Re: Long running query causing XID limit breach

From: sud <suds1434(at)gmail(dot)com>
To: Torsten Förtsch <tfoertsch123(at)gmail(dot)com>
Cc: pgsql-general <pgsql-general(at)lists(dot)postgresql(dot)org>
Subject: Re: Long running query causing XID limit breach
Date: 2024-05-26 18:46:40
Message-ID: CAD=mzVUGzU3vEMp4AY17vG1xDkVjOCUhuXnLt3NnAB9jhSyfRA@mail.gmail.com
Views: Raw Message | Whole Thread | Download mbox | Resend email
Thread:
Lists: pgsql-general

On Sun, May 26, 2024 at 11:18 PM Torsten Förtsch <tfoertsch123(at)gmail(dot)com>
wrote:

> Each query on the replica has a backend_xmin. You can see that in
> pg_stat_activity. From that backend's perspective, tuples marked as deleted
> by any transaction greater or equal to backend_xmin are still needed. This
> does not depend on the table.
>
> Now, vacuum writes to the WAL up to which point it has vacuumed on the
> master. In pg_waldump this looks like so:
>
> PRUNE snapshotConflictHorizon: 774, nredirected: 0, ndead: 5, nunused: 0,
> redirected: [], dead: [2, 4, 6, 8, 10], unused: [], blkref #0: rel
> 1663/5/16430 blk 0
>
> That snapshotConflictHorizon is also a transaction id.

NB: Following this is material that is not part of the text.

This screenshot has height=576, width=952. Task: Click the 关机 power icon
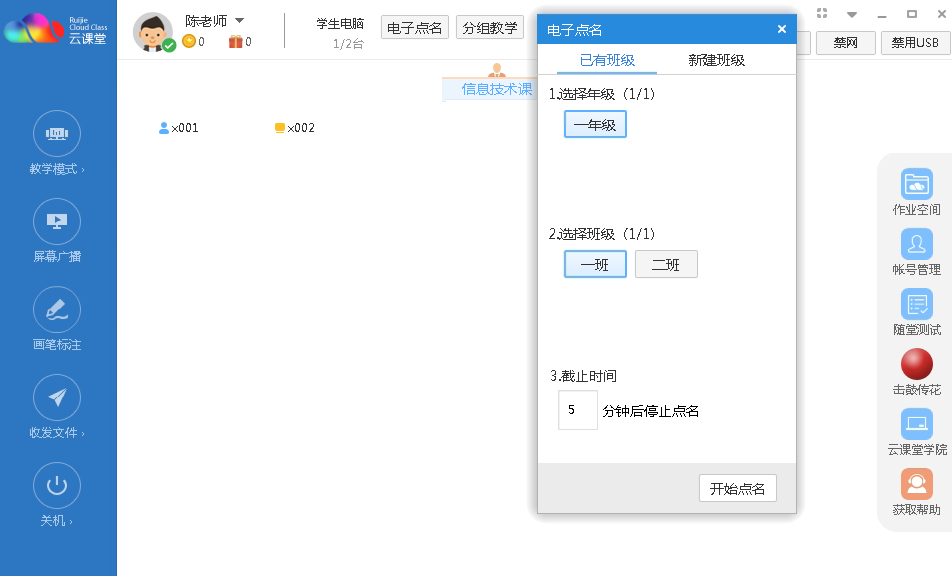coord(57,486)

If the backend_xmin
> of all backends running transactions in the same database (the 5 in 16
> 63/5/16430) -as the vacuum WAL record is greater than vacuum's
> snapshotConflictHorizon, then there is no conflict. If any of the
> backend_xmin's is less, then there is a conflict.
>
> This type of conflict is determined by just 2 numbers, the conflict
> horizon sent by the master in the WAL, and the minimum of all
> backend_xmins. For your case this means a long running transaction querying
> table t1 might have a backend_xmin of 223. On the master update and delete
> operations happen on table T2. Since all the transactions on the master are
> fast, when vacuum hits T2, the minimum of all backend_xmins on the master
> might already be 425. So, garbage left over by all transactions up to 424
> can be cleaned up. Now that cleanup record reaches the replica. It compares
> 223>425 which is false. So, there is a conflict. Now the replica can wait
> until its own horizon reaches 425 or it can kill all backends with a lower
> backend_xmin.
>
> As I understand, hot_standby_feedback does not work for you. Not sure if
> you can run the query on the master? That would resolve the issues but
> might generate the same bloat on the master as hot_standby_feedback.
> Another option I can see is to run long running queries on a dedicated
> replica with max_standby_streaming_delay set to infinity or something large
> enough. If you go that way, you could also fetch the WAL from your
> WAL archive instead of replicating from the master. That way the replica
> has absolutely no chance to affect the master.
>
>
Thank you so much.

Would you agree that we should have two standby, one with default
max_standby_streaming_delay (say 10 sec ) which will be mainly used as high
availability and thus will be having minimal lag. and another standby with
max_standby_streaming_delay as "-1" i.e. it will wait indefinitely for the
SELECT queries to finish without caring about the lag, which will be
utilized for the long running SELECT queries.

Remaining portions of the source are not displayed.